À la recherche d’un personnel à la fois spécialiste et multidisciplinaire, disponible, flexible, adaptable aux différents contextes d’interventions, engagé, parfois militant, aux compétences et au savoir-être irréprochables, les ONG comme MSF sont en perpétuelle recherche d’expatriés afin de répondre aux demandes croissantes des terrains d’opérations.

Une analyse rapide du fonctionnement interne de MSF tend pourtant à démontrer des failles dans la gestion des ressources humaines (GRH), failles qu’elle ne récuse pas, car pour l’ONG, la difficulté de gérer et de fidéliser ses ressources humaines, afin par exemple de limiter les nombreuses rotations d’expatriés sur les terrains, est profonde et reconnue de longue date.

Au regard de la professionnalisation de l’organisation, quelle est la place de l’engagement militant et associatif en son sein ? N’y a-t-il pas un paradoxe pour le volontaire qui s’engage au nom d’une certaine idée de l’humanitaire et qui se retrouve au cœur d’une chaîne hiérarchique bancale digne d’un fonctionnement d’entreprise sans contre-pouvoir? Existe-t-il encore une logique associative à MSF ou la logique d’entreprise prend-elle le pas au sein de la structure telle qu’elle existe aujourd’hui ? La gestion des ressources humaines serait-elle, paradoxalement, un volet oublié de la professionnalisation du secteur ?

Ainsi, cette recherche se donne pour mission de répondre à ces principales questions qui me paraissent utiles et essentielles, malgré le peu d’attention qui leur est portées, tant pour la recherche en sciences sociales et politiques, que pour l’évolution de l’ONG elle-même.

Cette étude propose un plan en trois parties : la première pose la problématique de la spécificité du travail humanitaire et de la gestion des ressources humaines qui en découle, dans une perspective socio-historique construite à partir d’entretiens réalisés principalement auprès des salariés de MSF, ainsi que des documents historiques spécifiques (11).

Dans un second chapitre intitulé « Éthique de l’humanitaire et gestion des ressources humaines », nous approfondirons la question en tentant de mettre en perspective l’action de terrain de MSF avec l’évolution du contexte international de ces dix dernières années. Enfin, dans un troisième temps, nous tenterons d’apporter des réponses à la question du paradoxe entre l’engagement associatif et la professionnalisation, en mettant en avant les enjeux du parcours des acteurs de la solidarité internationale.

Lire le mémoire en intégralité : Quelle gestion des ressources humaines pour le secteur de la solidarité internationale ?

DONNÉES FOURNIES:
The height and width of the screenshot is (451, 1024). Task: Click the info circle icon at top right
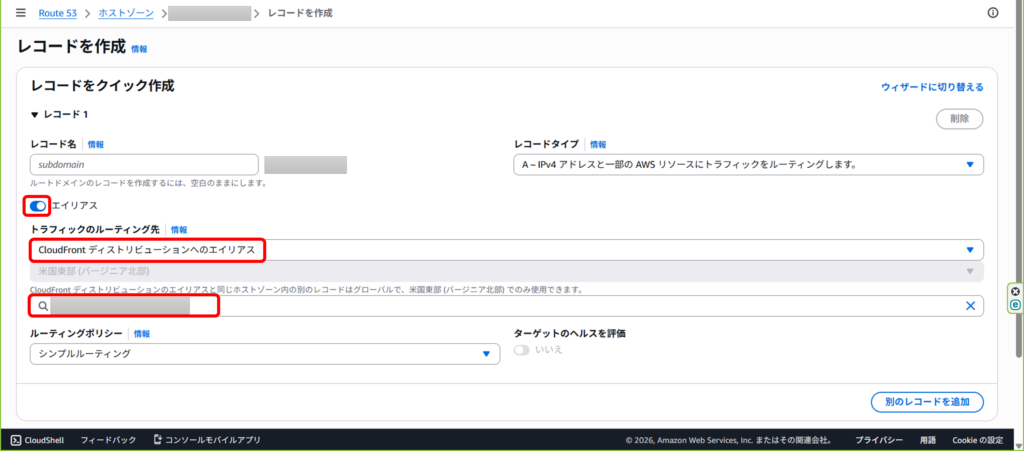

TÂCHE À RÉALISER:
Dans l'extrait sur la gestion des ressources humaines à MSF, sur quoi la première partie de l'étude fonde-t-elle sa perspective socio-historique ?

RÉPONSE ATTENDUE:
Sur des entretiens réalisés principalement auprès des salariés de MSF, ainsi que sur des documents historiques spécifiques.